The critics, by focusing on Sullivan as host, were critiquing his most visible but least important role on the program. He was the show’s producer, its creator and shaper, the one who molded it into something enjoyed by a mass audience. His talent was as an impresario, not as a show host.
On camera, he stood center stage and ushered acts on and off in a reserved monotone, pointing out celebrities in the crowd, prompting audience applause with his jerky arm movements. The critics were correct in noting he did this with surprising lack of ease. He had been in front of an audience since the early 1930s, yet tapes of the show reveal that the stage was still an alien atmosphere for him in 1948. At moments he smiled or even laughed, but, living up to his nickname Old Stoneface, he kept it to a minimum, as if this were a serious business that required a sober demeanor. In his view, his onstage persona wasn’t what the audience came for; his work was mostly done by the time the cameras clicked on.

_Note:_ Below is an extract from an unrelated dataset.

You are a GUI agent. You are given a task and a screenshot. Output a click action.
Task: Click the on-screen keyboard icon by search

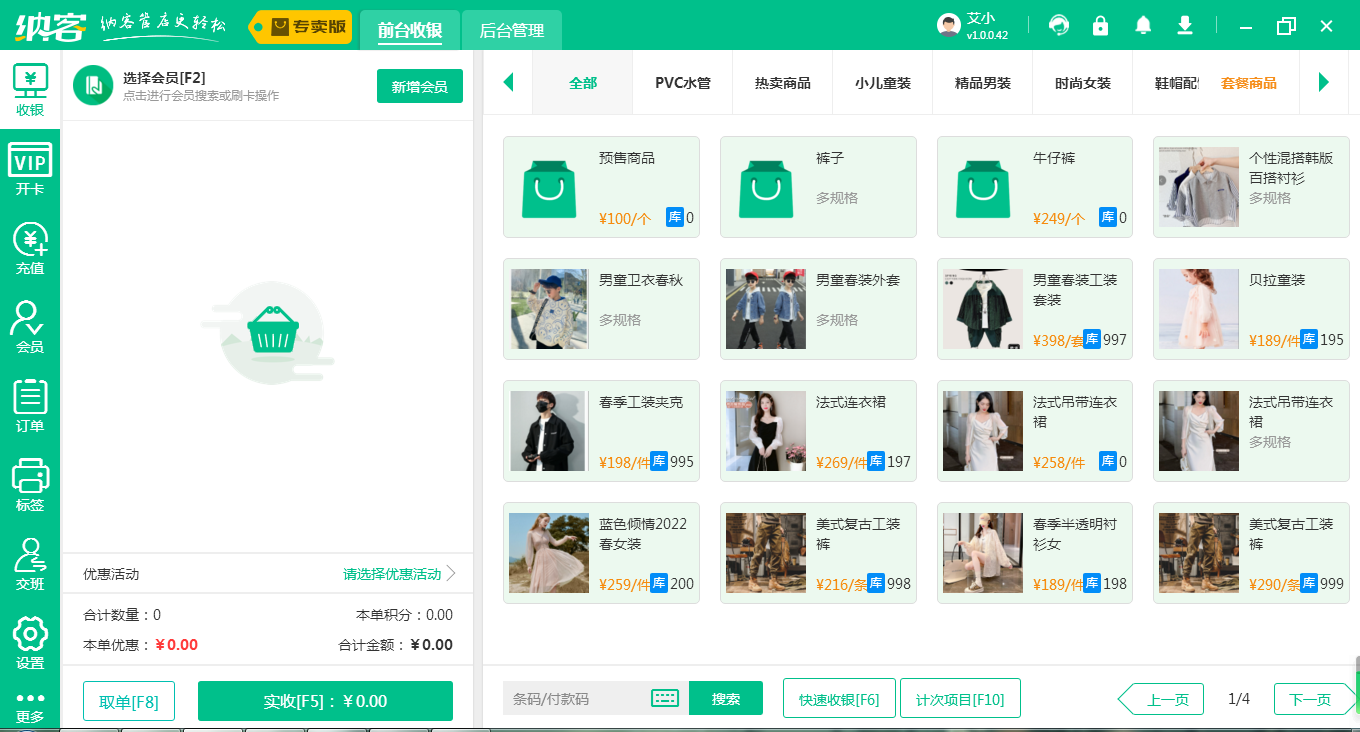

A big part of his job was being a talent scout. Within his first year on the air, he introduced Brooklyn-born Jackie Gleason to the television audience—four years before the comic made a major impact on TV with
The Jackie Gleason Show.
A master of the wordless grimace, Gleason was appearing in New York nightclubs when Ed booked him to perform a monologue about an unfortunate man who was love struck with a jukebox. In this same period, Sam Levenson, a former schoolteacher, launched his long career with a critically lauded
Toast of the Town
stand-up routine about life in New York City.
More important was taking this talent and mixing it into a concoction that enchanted the living room audience. Throughout 1948 Sullivan was testing his formula, his version of updated vaudeville: highbrow and lowbrow, something funny, something for the kids. The bookings could ever so slightly challenge the audience, but he always included material to soften any edge. In July he booked tap dancer Bill “Bojangles” Robinson, a vaudeville legend who had danced with Shirley Temple in numerous 1930s musicals, to perform with jazz vocalist Ella Fitzgerald, a virtuoso scat singer. As Fitzgerald scatted through what
Variety
described as “
neo-modern jazz vocalistics,” Robinson’s feet flashed in a flurry of heel and toe. To keep the evening from overwhelming the folks at home, Sullivan balanced Fitzgerald–Robinson with lighter material: a novelty singer who warbled about a bearded lady, acrobatic team Toy and Wing, comedian Dick Buckley, and Baltimore city official Elmert Reinhart rendering “Home on the Range.” (Spotlighting common folks was a key part of the Sullivan blueprint.) Ed’s formula was square enough for a mass audience, but rarely bland; he offered the spice of the new—like a Fitzgerald–Robinson jazz-dance duet—then provided cotton candy comforts.